960,000 people live within 45 minutes from Blue Oval City. Of those individuals, 186,000 already have the training necessary to work in an automobile manufacturing facility while 187,000 are qualified to work in a battery plant. There are 1.83 million people who live within 90 minutes of the site.
At peak construction next summer, nearly 7,000 people are expected to be working at the site.
Permanent workers are expected to be hired starting in 2024 with all of the assembly and battery plant jobs being online by 2026.
Ford is working to develop a dual-enrollment curriculum that will allow high school students to graduate with the necessary certificates and credentials needed to work in the assembly and battery production facilities.
Various road improvement projects are planned on the northern and southern side of I-40 in the immediate area, including a new interchange at Exit 39. Road work is expected to be completed by the summer of 2026.
Officials have already started seeing an incredible amount of development occurring in Haywood County along with increased interest in nearby areas such as Covington and Atoka.
The project is expected to reverse negative population growth in the area. Thousands of new residential housing developments will be needed in order to accommodate expected population growth in the region.
$28.5 million awarded to 62 communities for housing, infrastructure
Republicans in the General Assembly joined Gov. Bill Lee and Department of Economic and Community Development Commissioner Bob Rolfe on Monday to announce $28.5 million in Community Development Block Grants (CDBG) for 62 communities across Tennessee.
Funds will be used for water and sewer improvements and new extensions, housing rehabilitation and health and safety projects. They were allocated based on priorities set through the public meeting process at the local community level. The CDBG program is allocated under a procedure authorized by the Tennessee General Assembly. The Tennessee Department of Economic and Community Development administers the grant program based on priorities set at the local level where community needs are best known. More information about the 62 communities that received grants can be found here.
Proposal gives schools flexibility for 10 days of remote learning
Republican leaders this week filed legislation that would give Tennessee public schools the option to offer remote class instruction in the event of extreme weather or outbreaks of illnesses on a school-by-school basis. House Bill 1912 gives local school districts the flexibility to provide up to 10 days of remote instruction of the required 180 days per school year. If the bill becomes law, districts could utilize the rule to allow individual classes or schools to learn remotely rather than shutting down an entire district. For information about House Bill 1912 visit here.

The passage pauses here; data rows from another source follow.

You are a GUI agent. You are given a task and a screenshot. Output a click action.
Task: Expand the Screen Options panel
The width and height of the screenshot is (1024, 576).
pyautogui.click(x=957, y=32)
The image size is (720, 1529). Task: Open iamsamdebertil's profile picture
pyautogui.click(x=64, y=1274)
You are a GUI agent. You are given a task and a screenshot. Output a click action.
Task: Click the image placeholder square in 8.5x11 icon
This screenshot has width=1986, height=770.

State of the State address set for Jan. 31
Gov. Bill Lee will deliver his fourth State of the State address to members of the General Assembly and Tennesseans on Monday, Jan. 31 at 6 p.m. Central Standard Time (CST). The joint session will be in the House chamber at the Tennessee State Capitol in Nashville.

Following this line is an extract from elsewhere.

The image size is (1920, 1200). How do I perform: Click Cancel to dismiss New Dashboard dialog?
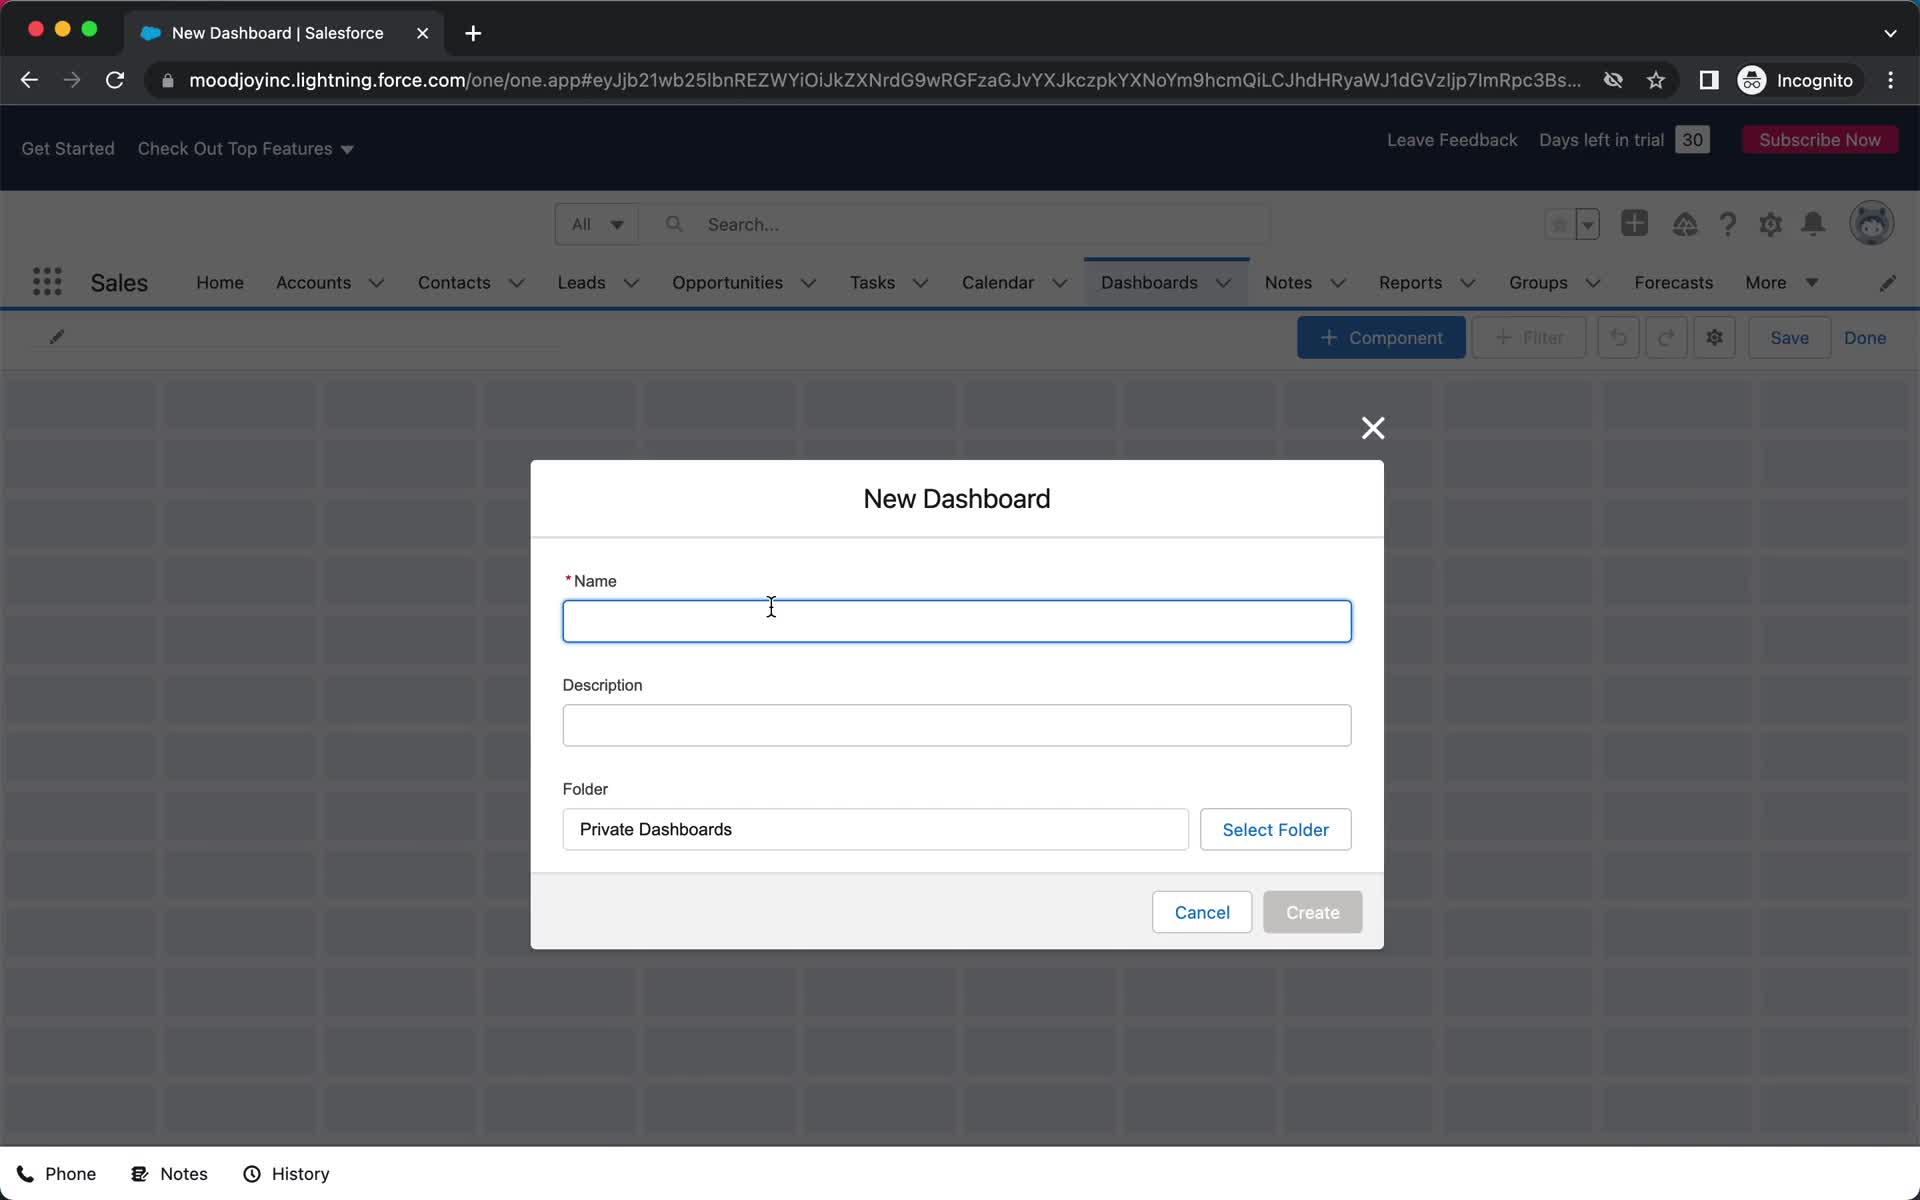tap(1203, 912)
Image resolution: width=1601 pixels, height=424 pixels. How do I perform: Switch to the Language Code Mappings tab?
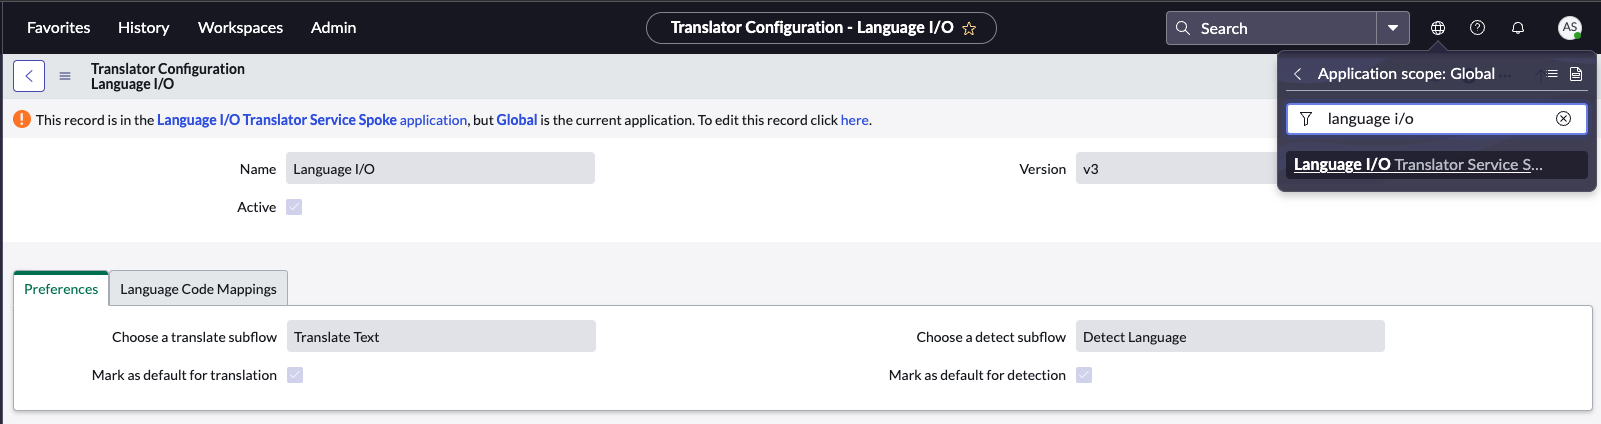pos(198,289)
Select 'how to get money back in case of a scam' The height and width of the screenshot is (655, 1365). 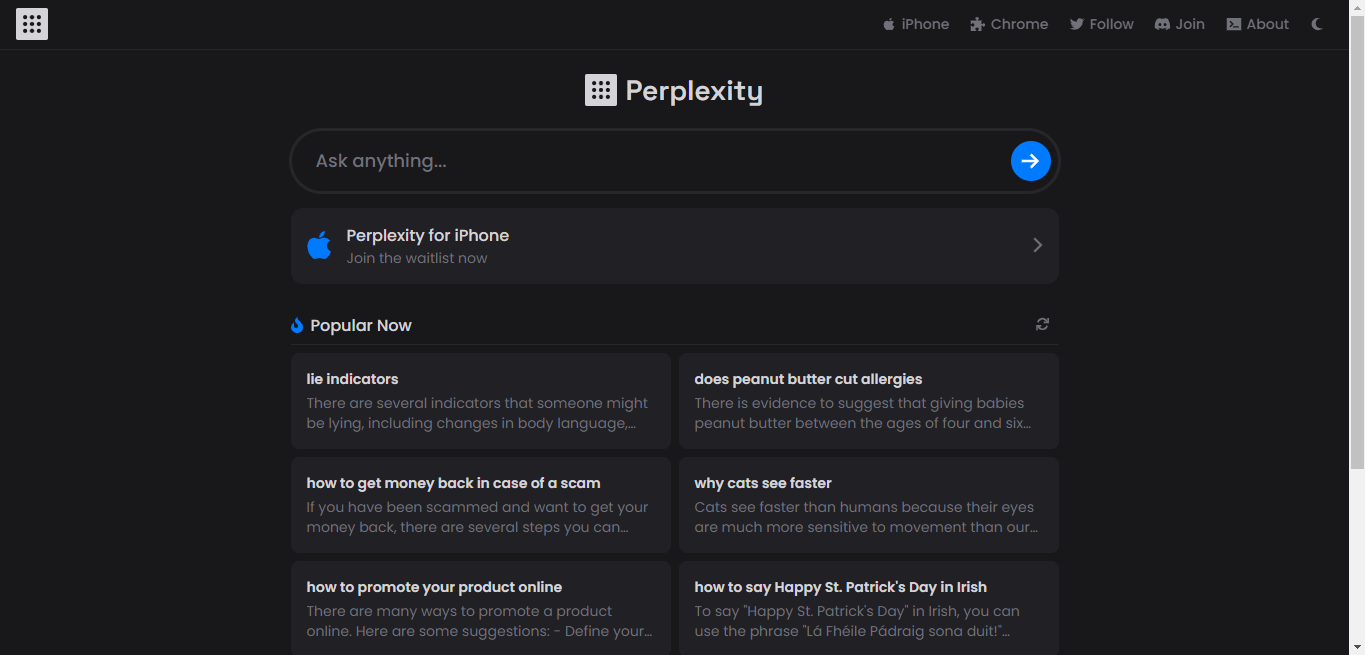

Lee is expected to discuss his legislative agenda for the year as well as his proposed budget for 2022-23. The address may be viewed on Gov. Lee’s Facebook and YouTube channels and will be aired statewide.
The Tennessee Department of Labor and Workforce Development this week reported the seasonally adjusted unemployment rate fell from 4 percent in November 2021 to 3.8 percent in December 2021. The unemployment rate decreased in five counties, increased in 87 counties and remained the same in three counties. Williamson County reported the lowest rate at 2.1 percent while Perry County reported the highest rate at 7.9 percent. During the same time period, the seasonally adjusted unemployment rate for the United States decreased from 4.2 percent to 3.9 percent. Tennessee’s December Labor Force Report can be found here.